In this trial – the largest precision oncology trial ever launched, according to the National Cancer Institute – researchers will analyze each patient’s tumor for the presence of genomic abnormalities for which a targeted drug exists. If a match is found, treatment may be assigned.

“This trial is a well-designed attempt to determine whether cancers can be treated according to their molecular profiles, following the premise of personalized medicine,” says Petros Grivas, MD, PhD, of Cleveland Clinic’s Department of Hematology and Medical Oncology. Dr. Grivas is a national Principal Investigator for one of the trial’s 20 treatment arms, and thus is helping to develop a treatment subprotocol.

The phase II interventional trial, known as the National Cancer Institute-Molecular Analysis for Therapy Choice (NCI-MATCH), is enrolling patients at as many as 2,400 clinical sites that participate in the NCI’s National Clinical Trials Network (NCTN). Cleveland Clinic is working to activate the trial as soon as it becomes available as a member of that network.

Attacking tumors with a molecular-based strategy

The trial will investigate an evolving approach to cancer treatment. “With these new therapies we are targeting the biology of the cancer, not the organ in which it is detected, with agents designed to target that biology,” says Matt Kalaycio, MD, Chairman of the Department of Hematologic Oncology and Blood Disorders at Cleveland Clinic’s Taussig Cancer Institute.

“This trial is a well-designed attempt to determine whether cancers can be treated according to their molecular profiles…”

This approach is designed to better target patients who may benefit, while sparing potential toxicity to those who may not gain from a particular treatment, Dr. Grivas says. “This trial is certainly paradigm-changing, since it moves away from the conventional histology-based eligibility to adopt a molecular-based strategy for patient allocation to relevant treatment arms. The premise is that genetic alterations can act as biomarkers predictive of response to specific targeted agents.”

Enrollment is open to adults with advanced solid tumors, including rare tumors, and lymphomas, that did not respond (or are no longer responding) to standard treatment, or for which no standard therapy exists.

Labs analysis of new biopsies for trial candidates

Patients will be screened with a tumor biopsy and the specimens will be sent to one of four standardized genomic testing labs to be analyzed for more than 4,000 different variants across 143 genes. The turnaround time for genomic sequencing is expected to be between 11 and 14 days.
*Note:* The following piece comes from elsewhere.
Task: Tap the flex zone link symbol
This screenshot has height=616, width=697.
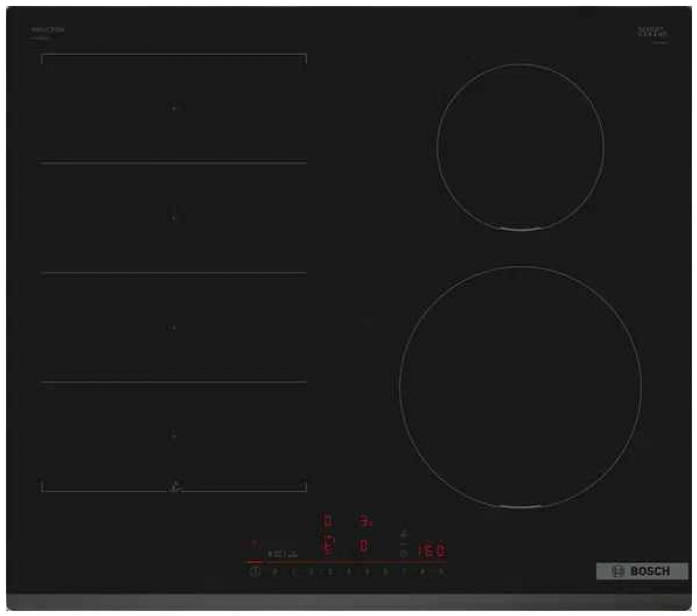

If a tumor is found to have a genomic abnormality that may respond to one or more targeted drugs, the patient may be eligible and will be screened for treatment. Patients with tumors that share the same genomic abnormality, regardless of tumor type, will receive the drug that targets that abnormality.

For example, physicians may prescribe the same drug therapy for a patient with prostate cancer and another patient with bladder cancer if they exhibit the same genomic alteration. Treatment may continue, as per standard clinical research practice, until the disease progresses or unacceptable toxicity levels are reached. However, not all patients will have tumors with an abnormality that matches a drug being tested.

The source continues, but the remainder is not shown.